Drogenfreiheit, sagt der Arzt, sei dabei ein Fernziel. Bei der Substitution gehe es vor allem darum, die Patienten stabil einzustellen und sie zu resozialisieren. „Viele substituieren jahrzehntelang“, sagt Kadow. Bei der Suchtkrankheit sei es ähnlich wie bei Diabetes: „Ich kann einen Diabetiker auch nicht so lange behandeln, bis er kein Insulin mehr braucht. Er braucht es sein Leben lang.“
Substitution für ein normales Leben
Weil bei der Ersatztherapie, anders als bei einer Heroinsucht, keine quälenden Entzugserscheinungen auftreten, schaffen es viele erst unter der Substitution, sich wieder um ihr Leben zu kümmern: Schulden abbauen, Arbeit oder eine Wohnung finden, für ihre Familie sorgen.
Einen Rückfallschutz gibt es nicht
Rückfälle, sagt Kadow, gebe es immer wieder. „Das liegt in der Natur der Sache.

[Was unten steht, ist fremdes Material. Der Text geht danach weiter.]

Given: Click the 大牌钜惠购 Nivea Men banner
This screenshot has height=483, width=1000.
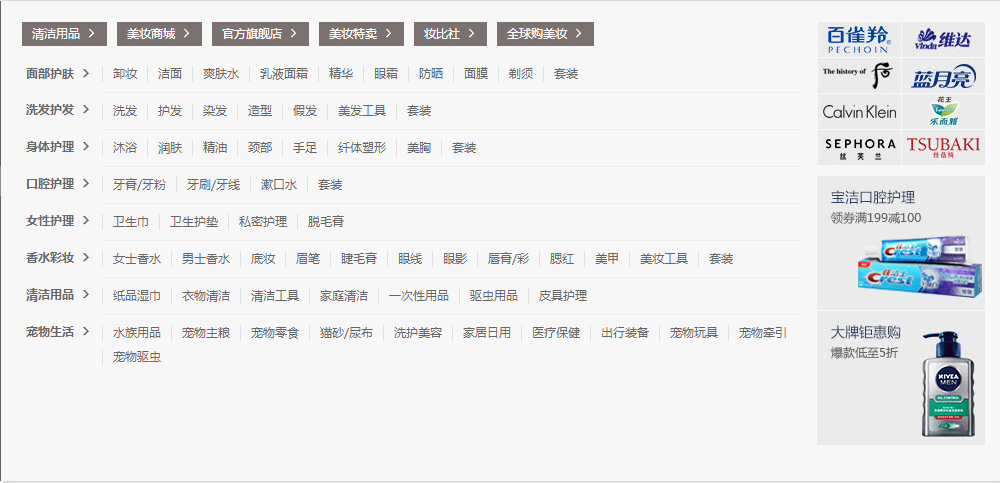Looking at the screenshot, I should 900,378.
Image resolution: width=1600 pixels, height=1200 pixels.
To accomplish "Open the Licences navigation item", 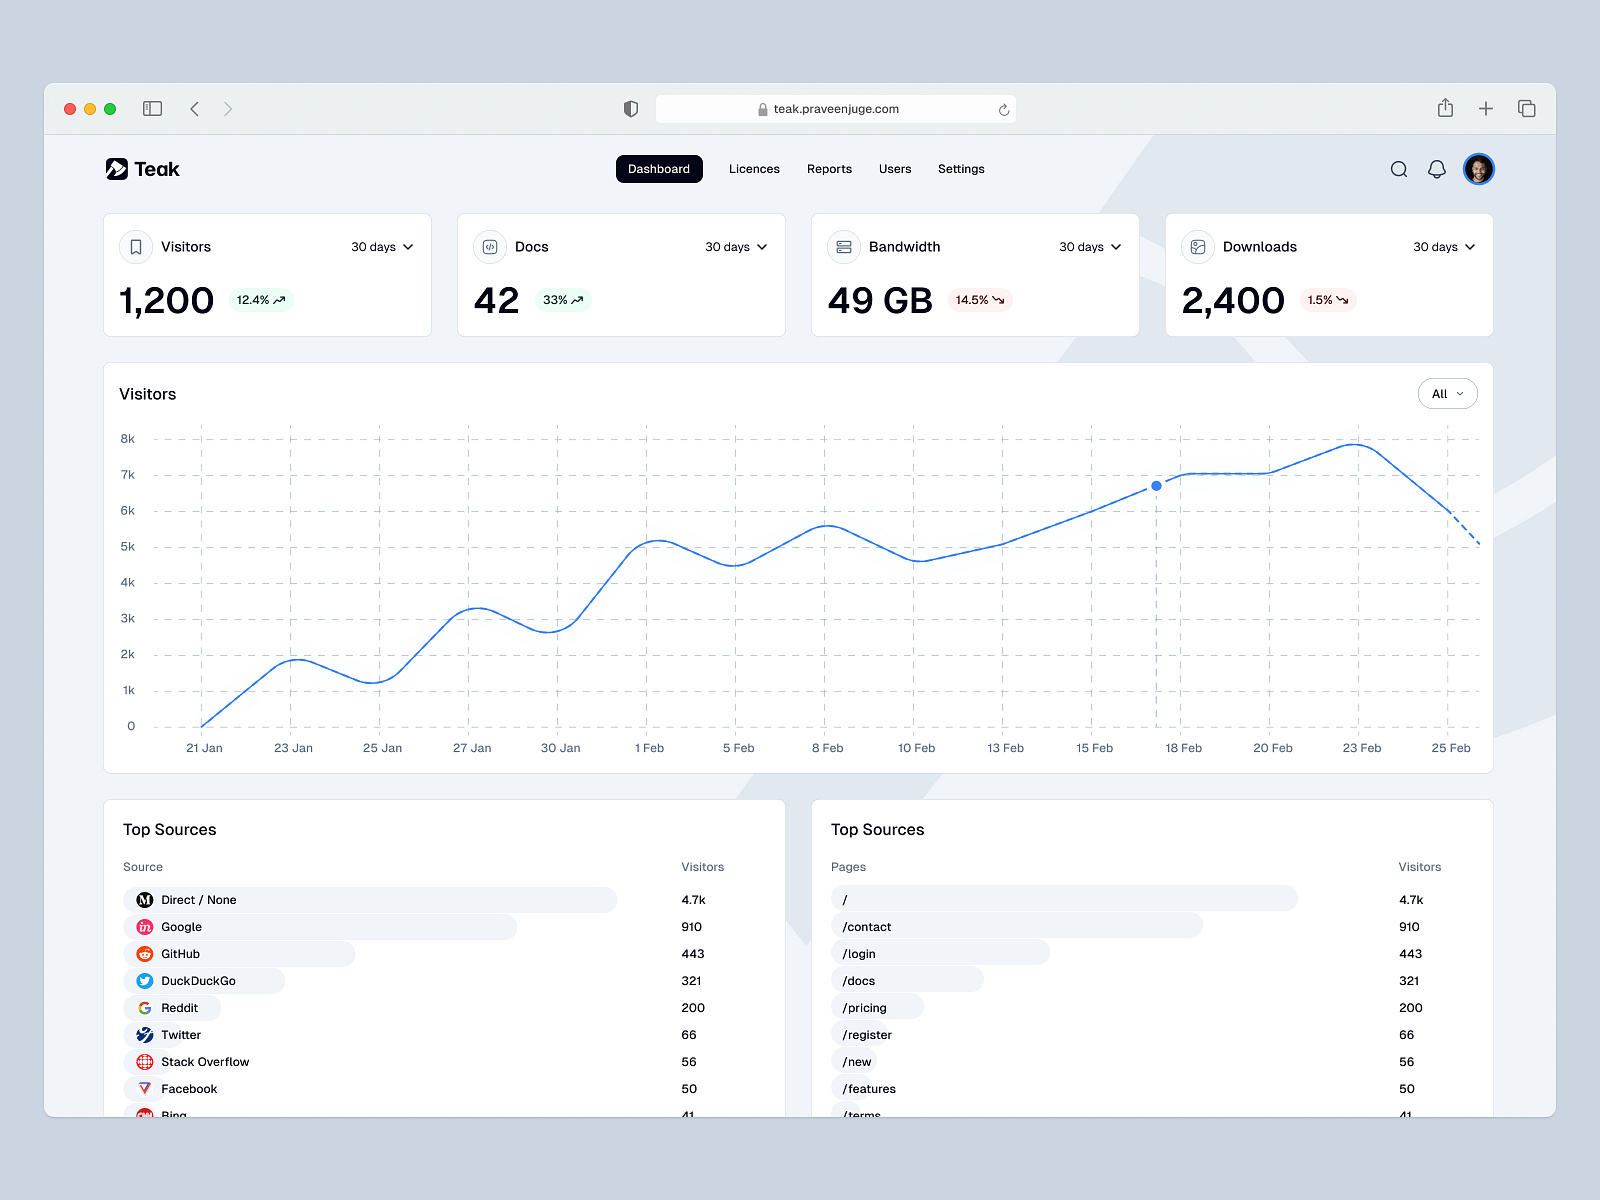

Man kann sich davor nicht schützen.“ Dann schaut er – in Zusammenarbeit mit der Fachstelle Sucht – woran es lag. Gab es privat oder beruflich Stress? Genügt die Dosis vielleicht nicht mehr?

Dann wird angepasst, geholfen, beraten, um die Patienten nicht wieder in den Strudel aus illegalem Drogenkonsum, Beschaffungskriminalität und dem stetigen Risiko einer tödlichen Überdosis geraten zu lassen. Nicht umsonst klebt an der Praxistür nach draußen ein großer Sticker mit der Aufschrift „Freiheit“.